Per condurre la sua ricerca, tra febbraio e agosto del 2021 Amnesty International ha parlato con 34 operatori in servizio nelle strutture residenziali durante la pandemia da Covid-19, con avvocati, esperti del settore e sindacalisti. “Ne è emerso un quadro di un settore ad alta presenza femminile (circa l’85 per cento del totale) e sotto alta pressione a causa della mancanza di personale, degli stipendi bassi e delle pericolose condizioni di lavoro: il tutto, nel contesto della peggiore pandemia degli ultimi 100 anni”, sottolinea Amnesty. La pandemia ha colpito duramente il personale delle strutture residenziali. Secondo dati ufficiali, il 65.6 per cento dei lavoratori e delle lavoratrici che hanno contratto il Covid-19 in Italia, nonché quasi un quarto dei deceduti, erano all’interno di tali strutture.

“Un terzo delle persone intervistate da Amnesty International durante la sua ricerca ha denunciato un clima di paura e di ritorsioni sul posto di lavoro -si legge nella ricerca-. Gli avvocati hanno riferito oltre dieci casi di procedimenti disciplinari e di licenziamenti, riguardanti anche rappresentanti sindacali che avevano denunciato la mancanza di adeguate misure sanitarie e di sicurezza in varie strutture residenziali sia pubbliche che private”. Dalle interviste anonime pubblicate (c'è solo il nome di battesimo), si tratta soprattutto di operatori che lavoravano in strutture di Milano.

E infatti, nel maggio 2021 proprio il Tribunale del lavoro di Milano ha stabilito che Hamala, operatore sociosanitario che lavorava con contratto in outsourcing in una delle principali strutture residenziali del capoluogo lombardo, era stato licenziato ingiustamente un anno prima dalla cooperativa per la quale lavorava. La sentenza ha ordinato il reintegro di Hamala e il versamento di un’indennità, e ha sottolineato che informare le autorità giudiziarie delle irregolarità fosse una questione di interesse pubblico, perché avrebbe potuto evitare la morte delle persone anziane residenti nelle strutture.

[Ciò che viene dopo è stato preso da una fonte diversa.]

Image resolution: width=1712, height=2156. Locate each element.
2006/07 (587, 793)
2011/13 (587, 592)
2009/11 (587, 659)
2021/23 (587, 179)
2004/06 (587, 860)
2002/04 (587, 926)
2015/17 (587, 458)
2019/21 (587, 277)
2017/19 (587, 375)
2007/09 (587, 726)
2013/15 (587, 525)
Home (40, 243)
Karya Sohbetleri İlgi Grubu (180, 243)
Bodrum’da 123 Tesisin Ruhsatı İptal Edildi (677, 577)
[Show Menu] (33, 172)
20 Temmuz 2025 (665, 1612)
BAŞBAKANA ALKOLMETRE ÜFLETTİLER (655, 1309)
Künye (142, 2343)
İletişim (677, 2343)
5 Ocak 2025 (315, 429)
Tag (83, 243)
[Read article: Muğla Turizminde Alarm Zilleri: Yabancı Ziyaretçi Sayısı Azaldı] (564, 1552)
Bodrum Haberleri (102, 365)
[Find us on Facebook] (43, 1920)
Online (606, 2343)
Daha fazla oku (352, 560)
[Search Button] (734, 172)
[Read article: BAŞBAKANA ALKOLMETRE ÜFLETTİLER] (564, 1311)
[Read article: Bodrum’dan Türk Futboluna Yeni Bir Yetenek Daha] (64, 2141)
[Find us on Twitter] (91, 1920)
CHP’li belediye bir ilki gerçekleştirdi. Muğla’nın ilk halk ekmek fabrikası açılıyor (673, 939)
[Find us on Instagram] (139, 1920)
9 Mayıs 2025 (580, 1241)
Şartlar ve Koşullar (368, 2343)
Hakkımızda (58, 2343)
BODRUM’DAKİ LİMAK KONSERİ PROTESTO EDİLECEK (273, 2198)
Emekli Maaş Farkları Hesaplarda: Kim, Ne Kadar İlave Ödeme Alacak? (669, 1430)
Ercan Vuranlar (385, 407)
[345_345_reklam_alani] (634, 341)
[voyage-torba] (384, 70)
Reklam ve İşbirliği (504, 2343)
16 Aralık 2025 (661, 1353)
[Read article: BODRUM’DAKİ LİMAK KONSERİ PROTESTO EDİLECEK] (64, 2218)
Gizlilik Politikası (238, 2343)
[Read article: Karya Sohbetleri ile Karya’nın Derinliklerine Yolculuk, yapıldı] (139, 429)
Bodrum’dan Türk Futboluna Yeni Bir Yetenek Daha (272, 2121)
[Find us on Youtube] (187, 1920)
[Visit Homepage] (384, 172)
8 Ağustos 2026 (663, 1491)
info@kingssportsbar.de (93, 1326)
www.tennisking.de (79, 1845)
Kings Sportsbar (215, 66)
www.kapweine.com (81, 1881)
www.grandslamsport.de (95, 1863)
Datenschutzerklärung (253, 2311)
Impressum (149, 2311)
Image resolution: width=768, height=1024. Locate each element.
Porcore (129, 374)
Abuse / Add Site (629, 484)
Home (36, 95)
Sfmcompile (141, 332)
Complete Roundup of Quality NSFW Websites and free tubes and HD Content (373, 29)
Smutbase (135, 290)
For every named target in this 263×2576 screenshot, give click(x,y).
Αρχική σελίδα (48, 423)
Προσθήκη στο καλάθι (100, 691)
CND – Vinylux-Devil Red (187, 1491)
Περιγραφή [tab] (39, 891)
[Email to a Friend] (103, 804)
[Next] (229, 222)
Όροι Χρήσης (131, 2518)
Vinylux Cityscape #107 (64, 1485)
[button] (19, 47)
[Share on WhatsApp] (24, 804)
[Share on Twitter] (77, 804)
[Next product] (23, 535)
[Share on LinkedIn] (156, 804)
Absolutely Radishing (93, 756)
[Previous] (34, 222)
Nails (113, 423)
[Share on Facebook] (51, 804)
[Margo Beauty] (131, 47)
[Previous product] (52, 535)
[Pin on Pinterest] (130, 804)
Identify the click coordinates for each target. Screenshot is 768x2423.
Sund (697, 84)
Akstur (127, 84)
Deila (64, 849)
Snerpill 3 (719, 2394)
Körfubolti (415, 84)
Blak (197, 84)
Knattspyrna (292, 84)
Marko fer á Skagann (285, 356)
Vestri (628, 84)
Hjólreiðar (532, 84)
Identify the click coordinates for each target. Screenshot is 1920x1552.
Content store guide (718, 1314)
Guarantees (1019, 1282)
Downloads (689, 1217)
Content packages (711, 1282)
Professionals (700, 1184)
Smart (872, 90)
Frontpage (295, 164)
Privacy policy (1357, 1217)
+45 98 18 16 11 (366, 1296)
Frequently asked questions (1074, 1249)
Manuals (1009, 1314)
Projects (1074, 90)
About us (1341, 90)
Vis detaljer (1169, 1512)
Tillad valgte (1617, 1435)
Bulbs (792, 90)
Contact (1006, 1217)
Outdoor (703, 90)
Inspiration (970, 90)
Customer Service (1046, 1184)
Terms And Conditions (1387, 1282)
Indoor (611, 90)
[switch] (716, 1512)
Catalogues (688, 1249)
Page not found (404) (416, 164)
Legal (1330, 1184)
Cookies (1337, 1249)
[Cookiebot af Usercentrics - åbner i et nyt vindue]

“Silvia”, infermiera con contratto diretto in una struttura pubblica di Milano, ha raccontato ad Amnesty International: “Ultimamente ci sono state varie ritorsioni e siamo tutti in massima allerta. Ci avevano detto di non usare le mascherine per non creare panico a utenti e famiglie, ma eravamo già in pieno Covid, verso fine febbraio o inizio marzo 2020. Ci siamo ribellati e abbiamo fatto denuncia contro la persona che ci ha ammonito di non usare le mascherine. Io sono stata messa in quarantena preventiva per motivi politici e al rientro ho dovuto fare il tampone”.

Marco, un altro operatore sociosanitario che lavora in una struttura residenziale privata, ha dichiarato: “Le cooperative e le strutture residenziali pubbliche hanno messo la museruola alle persone che hanno denunciato o parlato con la stampa”.

“Se la campagna vaccinale, che ha dato priorità alle persone all’interno delle strutture residenziali, al personale sanitario e sociosanitario, ha ridotto la morbilità e la mortalità tra gli anziani e tra coloro che operano all’interno di tali strutture -ricorda Amnesty International-, i problemi che affliggono da tempo questo settore (salari bassi, impiego prevalentemente femminile, condizioni di lavoro precarie) rimangono irrisolti”.